» **Exercise aim**
Pictures stay out. Extract the lines below from the first one through the line with "Given: Click the title 区级组织指挥架构图", both included.

» **Dataset records**
=-=-=-=-=
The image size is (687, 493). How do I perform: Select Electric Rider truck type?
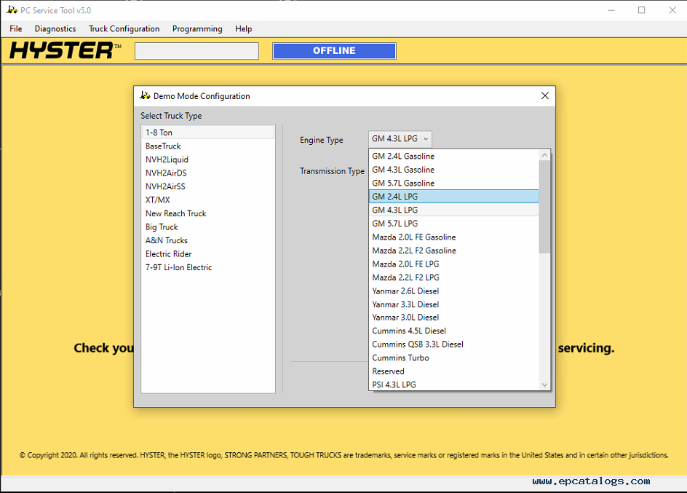(169, 254)
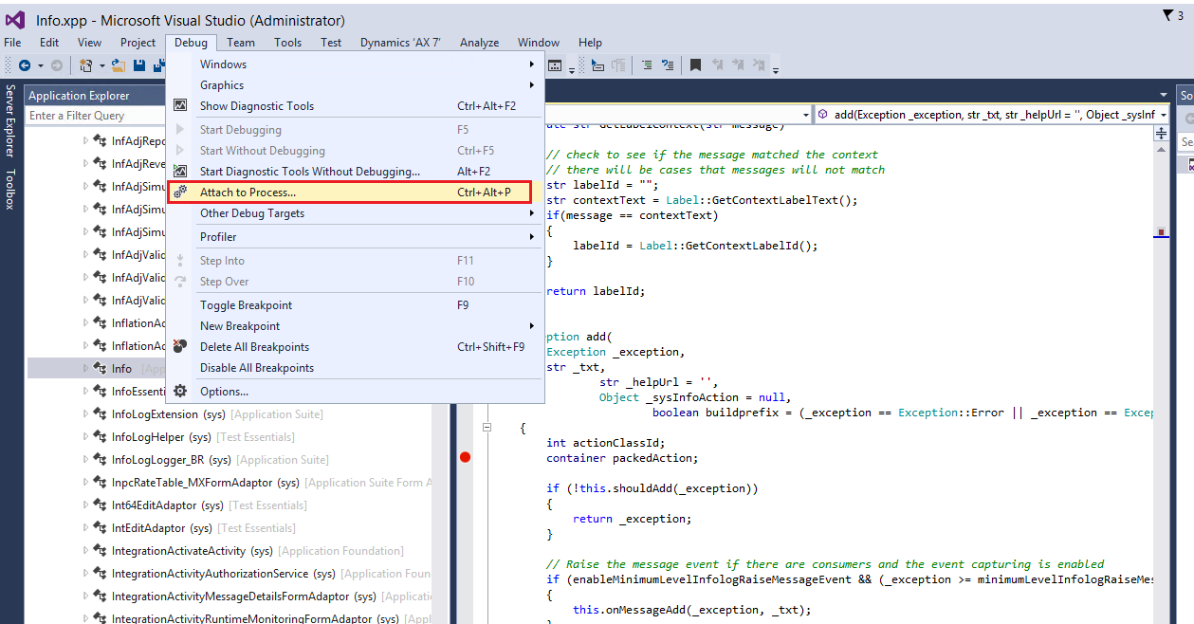1194x624 pixels.
Task: Open the Team menu
Action: pyautogui.click(x=240, y=42)
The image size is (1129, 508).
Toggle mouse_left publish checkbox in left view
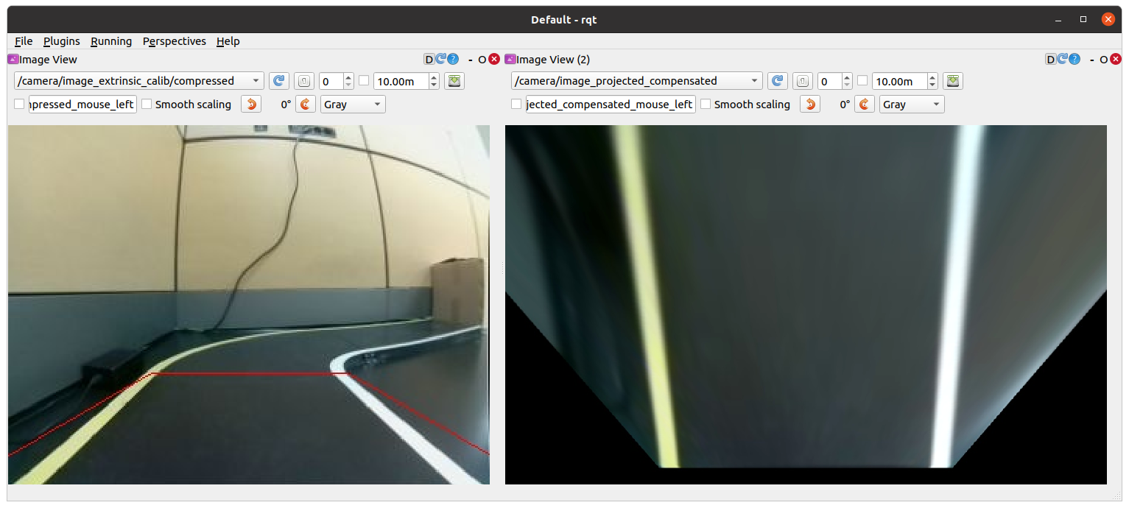[x=19, y=105]
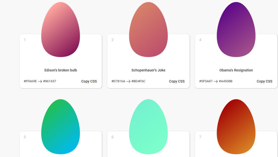Click the Obama's Resignation title

point(236,70)
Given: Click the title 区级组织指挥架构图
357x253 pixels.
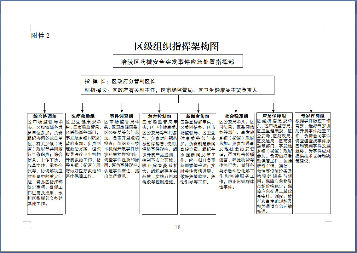Looking at the screenshot, I should point(177,47).
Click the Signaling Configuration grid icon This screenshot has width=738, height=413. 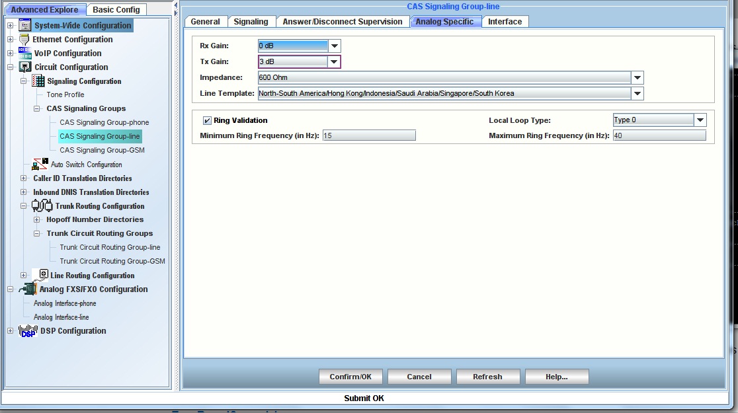pos(38,81)
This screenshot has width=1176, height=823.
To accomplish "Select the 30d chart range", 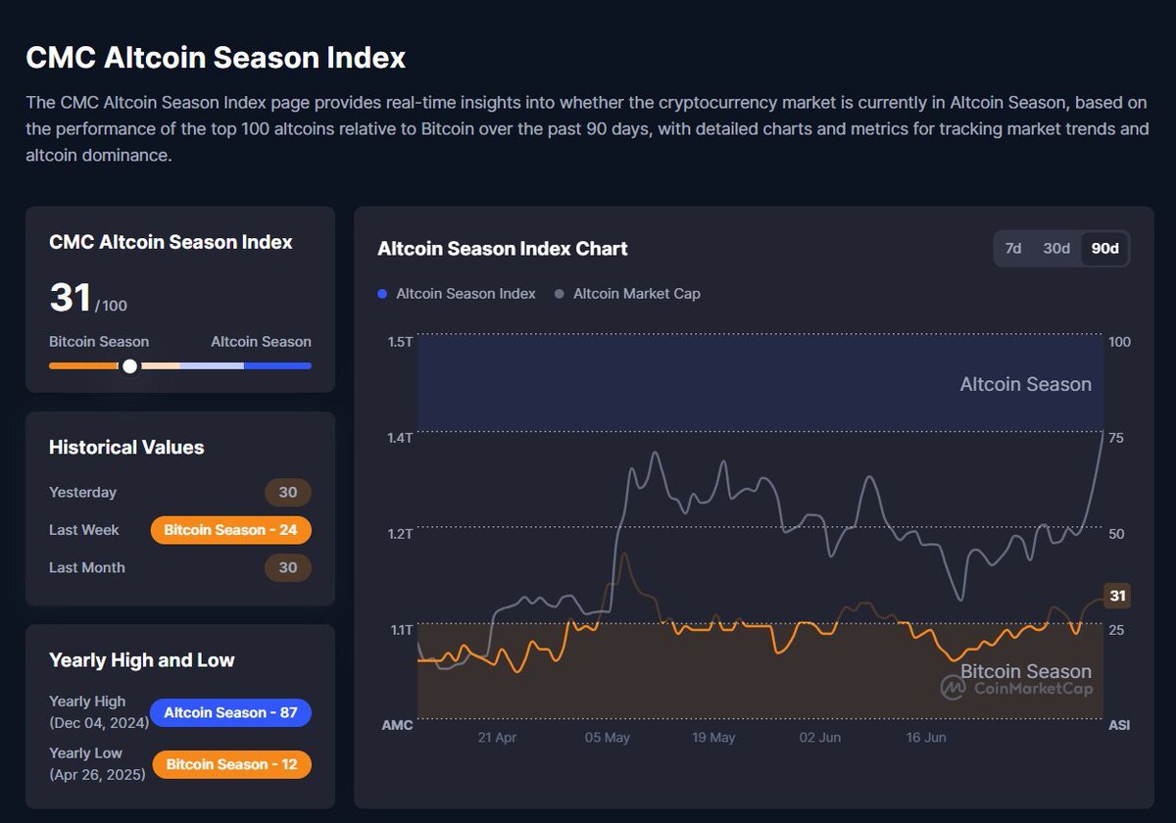I will point(1056,249).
=-=-=-=-=
» **Written response**
The image size is (687, 493). How do I perform: Select Electric Rider truck type?
(169, 254)
1194x624 pixels.
Task: Open the Team menu
Action: pyautogui.click(x=240, y=42)
The image size is (1129, 508).
Toggle mouse_left publish checkbox in left view
[x=19, y=105]
Click the Obama's Resignation title

point(236,70)
Given: Click the title 区级组织指挥架构图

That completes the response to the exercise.